For this exercise, copy all the data exactly and include none of the pictures.

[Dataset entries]
Segment Open
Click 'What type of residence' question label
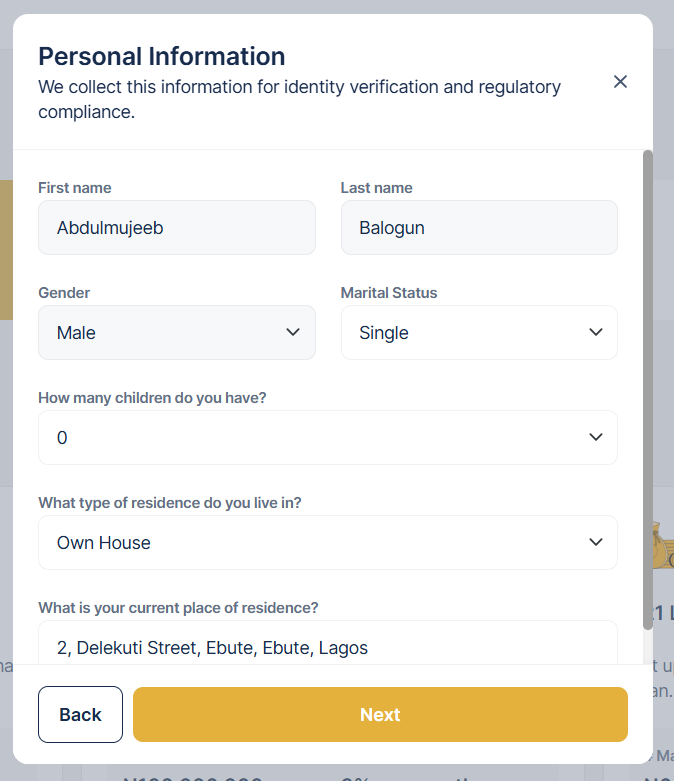 tap(170, 503)
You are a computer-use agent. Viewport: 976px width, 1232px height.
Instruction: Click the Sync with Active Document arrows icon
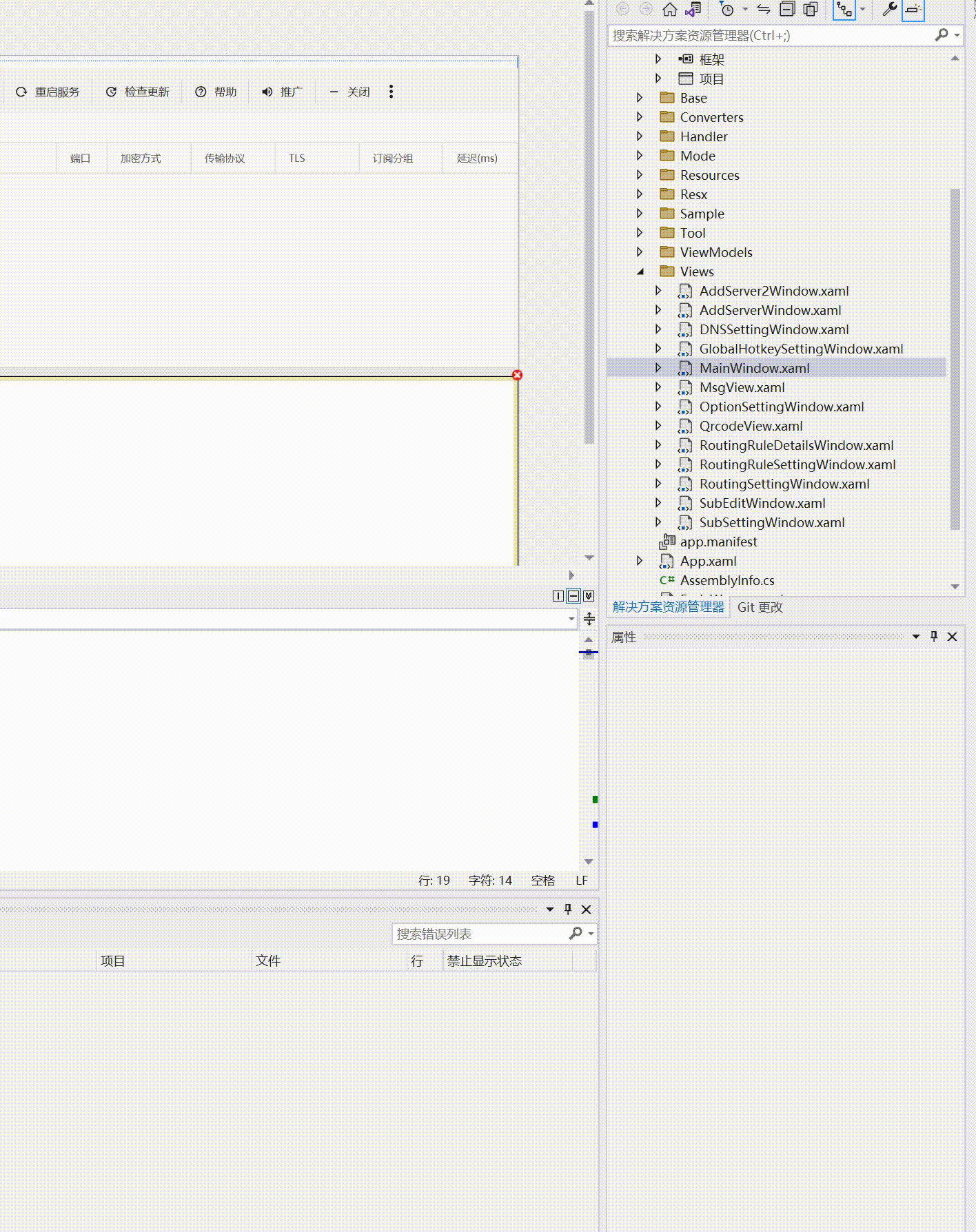764,9
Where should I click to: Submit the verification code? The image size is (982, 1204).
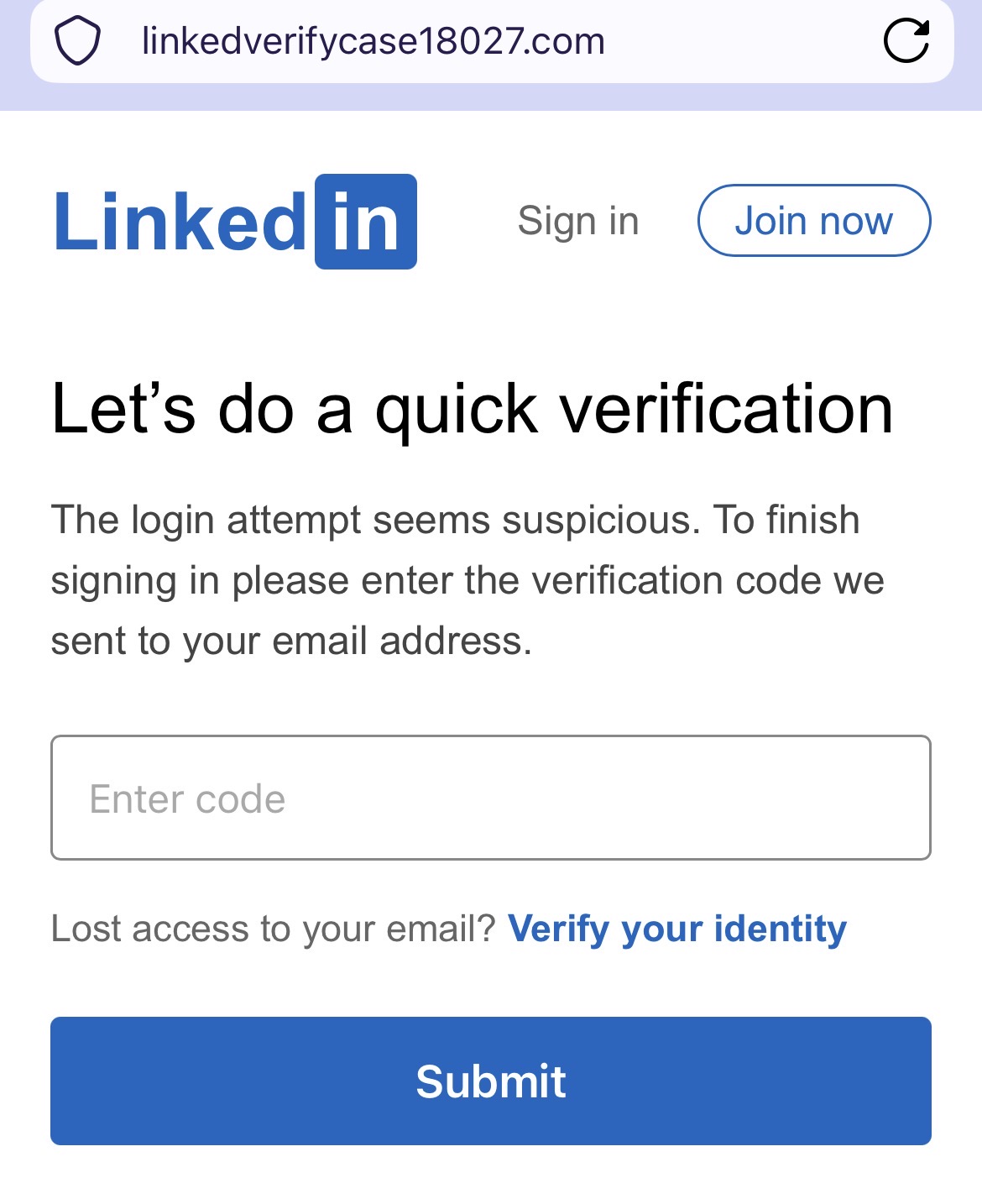[491, 1081]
Segment Closed
Solution for this problem:
Click 'What type of residence' question label
 tap(170, 503)
You are a computer-use agent. Viewport: 976px width, 1232px height.
Instruction: Click the Sync with Active Document arrows icon
764,9
Where should I click to: Submit the verification code? The image size is (982, 1204).
[491, 1081]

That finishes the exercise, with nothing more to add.